Personalization is key to advancing the fight against coronary artery disease (CAD). Genetic testing, like polygenic risk scores, can pinpoint individuals with an inherited CAD risk, which may account for up to 50% of their overall risk. When combined with AI-powered imaging, this approach clarifies who needs intervention and who doesn’t, even if they have traditional risk factors.
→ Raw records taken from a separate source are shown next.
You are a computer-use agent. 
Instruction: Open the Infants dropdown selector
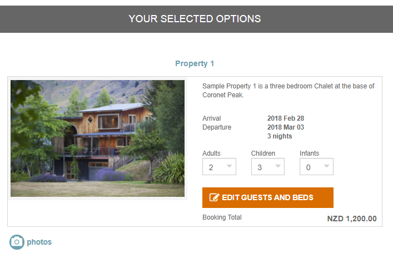point(316,166)
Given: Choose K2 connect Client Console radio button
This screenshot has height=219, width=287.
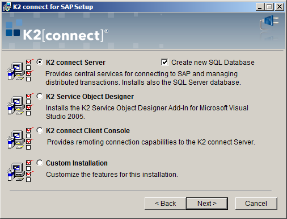Looking at the screenshot, I should pos(40,130).
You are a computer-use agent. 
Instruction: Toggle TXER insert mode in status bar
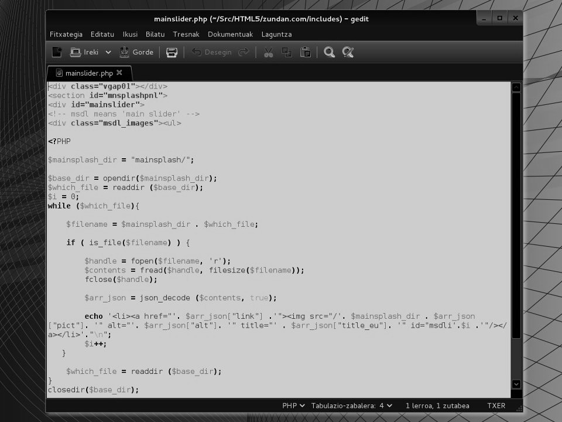point(496,406)
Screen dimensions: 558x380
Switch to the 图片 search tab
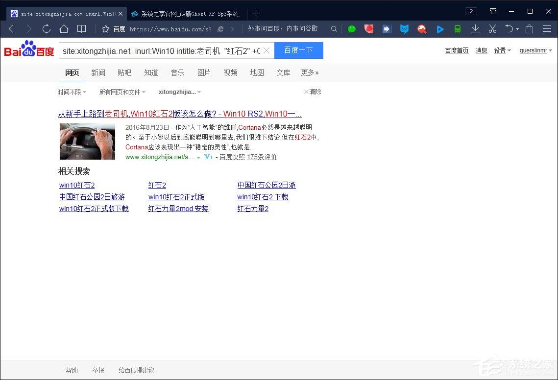[x=204, y=72]
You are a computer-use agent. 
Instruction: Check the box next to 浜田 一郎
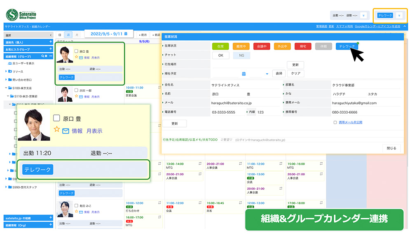76,91
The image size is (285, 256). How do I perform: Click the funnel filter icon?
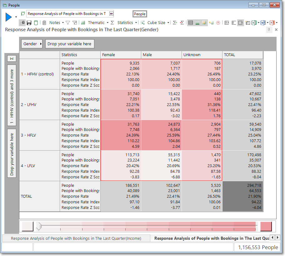click(x=68, y=23)
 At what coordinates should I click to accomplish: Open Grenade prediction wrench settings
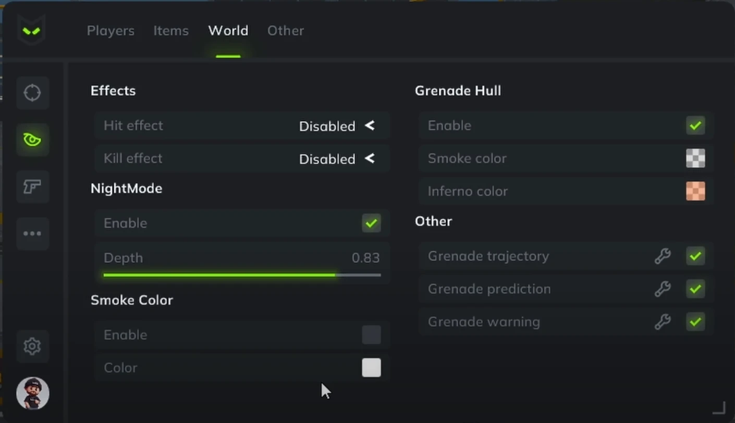point(663,289)
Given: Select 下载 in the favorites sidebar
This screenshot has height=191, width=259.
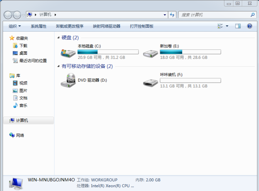Looking at the screenshot, I should point(23,46).
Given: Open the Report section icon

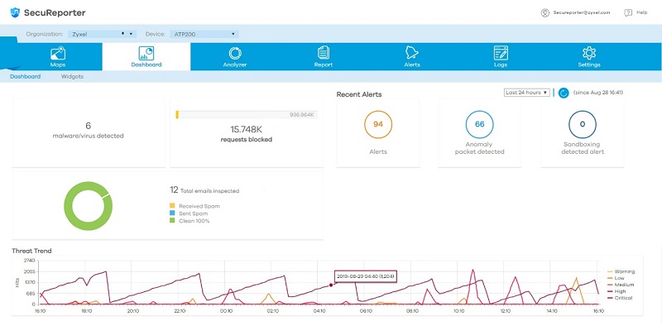Looking at the screenshot, I should pyautogui.click(x=324, y=53).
Karlsberg advocates for a personalized, multi-pronged strategy—combining lifestyle changes, advanced imaging, genetics, and new therapies like photon-counting CT—to transform CAD from a leading killer into a preventable condition, mirroring the precision seen in modern cancer care. The main question now is how accessible it is. Serial CCTA, which is widely accessible in the US, might cost $1,500–$4,500 over three years, while PCCT could range from $1,000–$2,500 per scan, potentially totaling $3,000–$7,500 for serial use. AI analysis and consultations add to these costs. Like everything, insurance coverage might be limited to when this is deemed “medically necessary” [1, 2, 3]
US electricity capacity could be the biggest hurdle for scaling AI
The US has been struggling to add new electricity generation capacity. In the last 25 years, the capacity in the US has been flat whereas China as grown 6X (chart below). This disparity in growth raises questions about the US's ability to meet future energy demands, especially for supporting and maintaining the lead in AI
One of the factors contributing to slower capacity growth in the US is the complex and often lengthy regulatory process involved in establishing new power plants, particularly for base-load sources like nuclear. The environmental permitting, safety reviews, and public consultations can significantly extend the timeline and increase the cost of bringing new generation online. Renewable energy generation is also falling behind to due supply chain dependencies. About 28% of renewable energy projected expected to land in 2024 have been delayed or canceled, representing 42GW capacity. Even though there are legislative efforts, like Trump administrations effort to fast permit local power plans next to the data-centers, the regulatory hurdles remain substantial.
In contrast, China has been aggressively scaling up its nuclear power production capacity. Over the past decade, China added more than 34 gigawatts of nuclear power capacity, bringing its operational reactor count to 55 with a total net capacity of 53.2 GW as of April 2024. An additional 23 reactors are currently under construction, expected to add another 23.7 GW in the coming years. This rapid expansion underscores China's commitment to diversifying its energy mix and reducing reliance on fossil fuels, and their streamlined approach to nuclear development contrasts with the more protracted processes in the US.